Each sample image contains three pieces of information: the person's name, gender, and age.

### Prepare the dataset

To run the following lines of code, make sure you have access to the dataset (e.g. download it beforehand from https://www.kaggle.com/datasets/nitingandhi/agedb-database).

In [None]:
def make_annotation_file(path_data, split):
    ## function to iterate through the path and create a annotation csv
    list_data    = []
    label_name   = []
    label_age    = []
    label_gender = []
    
    for idx,file in enumerate(os.listdir(path_data)):
        _, name, age, gender = file.split('_')
        gender = gender.split('.')[0]
        
        list_data.append((path_data+'/'+file, name, age, gender))

    ## shuffle and then split the dataset into train, test, validation
    n_samples = len(list_data)
    idx = np.linspace(0,n_samples-1, n_samples, dtype='int32')
    np.random.shuffle(idx)    
    list_data   = np.asarray(list_data)[idx]

    n_train= int(n_samples*split[0])
    n_test = int(n_samples*split[1])

    ##train data
    train_data = list_data[:n_train]

    ## test data
    test_data  = list_data[n_train:n_train+n_test]
    
    ## create two csv-files for the annotations
    csv_train = pd.DataFrame(train_data, columns = ['Images','Name','Age','Gender'])
    csv_test = pd.DataFrame(test_data, columns = ['Images','Name','Age','Gender'])

    ## save them for later 
    csv_train.to_csv('annot_train.csv', sep=',', index=False)
    csv_test.to_csv('annot_test.csv', sep=',', index=False)

    labels_name = csv_test['Name']
    labels_age = csv_test['Age']
    labels_gender = csv_test['Gender']

    return(labels_name, labels_age, labels_gender)
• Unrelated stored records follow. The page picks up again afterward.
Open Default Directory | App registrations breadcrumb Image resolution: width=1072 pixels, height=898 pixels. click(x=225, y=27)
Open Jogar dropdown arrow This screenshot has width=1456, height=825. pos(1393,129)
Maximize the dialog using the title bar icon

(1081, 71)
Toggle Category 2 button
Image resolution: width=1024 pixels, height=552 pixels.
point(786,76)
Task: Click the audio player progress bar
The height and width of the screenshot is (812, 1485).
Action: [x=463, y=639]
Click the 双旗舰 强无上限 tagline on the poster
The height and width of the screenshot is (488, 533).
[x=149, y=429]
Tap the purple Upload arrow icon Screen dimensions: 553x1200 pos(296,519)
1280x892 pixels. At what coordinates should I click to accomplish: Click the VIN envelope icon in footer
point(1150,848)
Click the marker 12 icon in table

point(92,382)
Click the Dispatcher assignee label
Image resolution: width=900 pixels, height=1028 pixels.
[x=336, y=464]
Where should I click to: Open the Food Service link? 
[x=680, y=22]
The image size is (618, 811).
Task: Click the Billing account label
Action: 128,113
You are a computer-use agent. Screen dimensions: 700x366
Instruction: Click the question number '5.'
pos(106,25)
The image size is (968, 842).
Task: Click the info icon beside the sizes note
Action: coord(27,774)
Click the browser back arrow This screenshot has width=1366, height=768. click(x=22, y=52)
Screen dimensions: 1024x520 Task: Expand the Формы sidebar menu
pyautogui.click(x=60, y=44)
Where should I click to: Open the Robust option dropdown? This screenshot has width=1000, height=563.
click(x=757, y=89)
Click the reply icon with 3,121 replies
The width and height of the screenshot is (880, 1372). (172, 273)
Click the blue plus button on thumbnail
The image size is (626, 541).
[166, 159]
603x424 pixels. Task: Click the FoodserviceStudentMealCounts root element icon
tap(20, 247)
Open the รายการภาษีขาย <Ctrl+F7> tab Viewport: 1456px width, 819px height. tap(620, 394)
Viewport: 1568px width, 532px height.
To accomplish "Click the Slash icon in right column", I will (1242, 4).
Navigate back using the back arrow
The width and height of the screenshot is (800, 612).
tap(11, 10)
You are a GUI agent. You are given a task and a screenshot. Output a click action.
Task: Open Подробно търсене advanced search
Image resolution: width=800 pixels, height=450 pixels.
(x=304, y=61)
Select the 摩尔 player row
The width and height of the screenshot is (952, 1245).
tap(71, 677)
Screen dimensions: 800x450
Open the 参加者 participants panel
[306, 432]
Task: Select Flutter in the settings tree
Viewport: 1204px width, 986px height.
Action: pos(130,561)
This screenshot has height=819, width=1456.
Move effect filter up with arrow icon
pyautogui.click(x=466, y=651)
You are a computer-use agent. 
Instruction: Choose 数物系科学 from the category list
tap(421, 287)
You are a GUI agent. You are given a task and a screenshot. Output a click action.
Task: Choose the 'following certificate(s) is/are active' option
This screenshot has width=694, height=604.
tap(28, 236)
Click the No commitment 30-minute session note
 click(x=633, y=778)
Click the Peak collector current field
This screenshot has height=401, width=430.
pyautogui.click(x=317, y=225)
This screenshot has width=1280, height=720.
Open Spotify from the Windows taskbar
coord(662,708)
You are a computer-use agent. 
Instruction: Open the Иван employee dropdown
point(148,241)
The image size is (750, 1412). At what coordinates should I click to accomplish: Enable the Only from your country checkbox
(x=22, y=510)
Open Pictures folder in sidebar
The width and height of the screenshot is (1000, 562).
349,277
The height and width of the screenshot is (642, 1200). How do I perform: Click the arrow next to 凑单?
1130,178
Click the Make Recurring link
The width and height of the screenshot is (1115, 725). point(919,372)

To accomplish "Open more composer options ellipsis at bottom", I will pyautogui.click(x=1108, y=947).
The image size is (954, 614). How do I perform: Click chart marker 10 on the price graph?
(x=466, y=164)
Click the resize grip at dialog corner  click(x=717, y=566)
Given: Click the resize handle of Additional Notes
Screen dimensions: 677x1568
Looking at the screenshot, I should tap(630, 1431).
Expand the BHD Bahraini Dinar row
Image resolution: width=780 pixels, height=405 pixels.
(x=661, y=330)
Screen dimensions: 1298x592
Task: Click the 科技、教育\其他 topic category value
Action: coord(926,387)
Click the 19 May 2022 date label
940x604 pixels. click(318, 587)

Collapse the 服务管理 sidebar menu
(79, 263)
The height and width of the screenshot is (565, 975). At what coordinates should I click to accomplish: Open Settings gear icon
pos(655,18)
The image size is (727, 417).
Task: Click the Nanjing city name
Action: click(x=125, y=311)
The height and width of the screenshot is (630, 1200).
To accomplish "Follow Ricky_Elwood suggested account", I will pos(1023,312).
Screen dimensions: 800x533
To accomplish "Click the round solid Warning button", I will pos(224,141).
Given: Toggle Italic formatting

path_data = '../Dataset/AgeDB/'
split = [0.8,0.2]

labels_name, labels_age, labels_gender = make_annotation_file(path_data, split)

### Augmentation pipeline
As shown in the original publication, the types and order of augmentations play a crucial role in the quality of learned representations.

For this reason, we will stick to the original pipeline mentioned in [Chen et al. (2020)](https://arxiv.org/abs/2002.05709), though we should mention that other self-supervised approaches propose augmentation pipelines that may lead to better results.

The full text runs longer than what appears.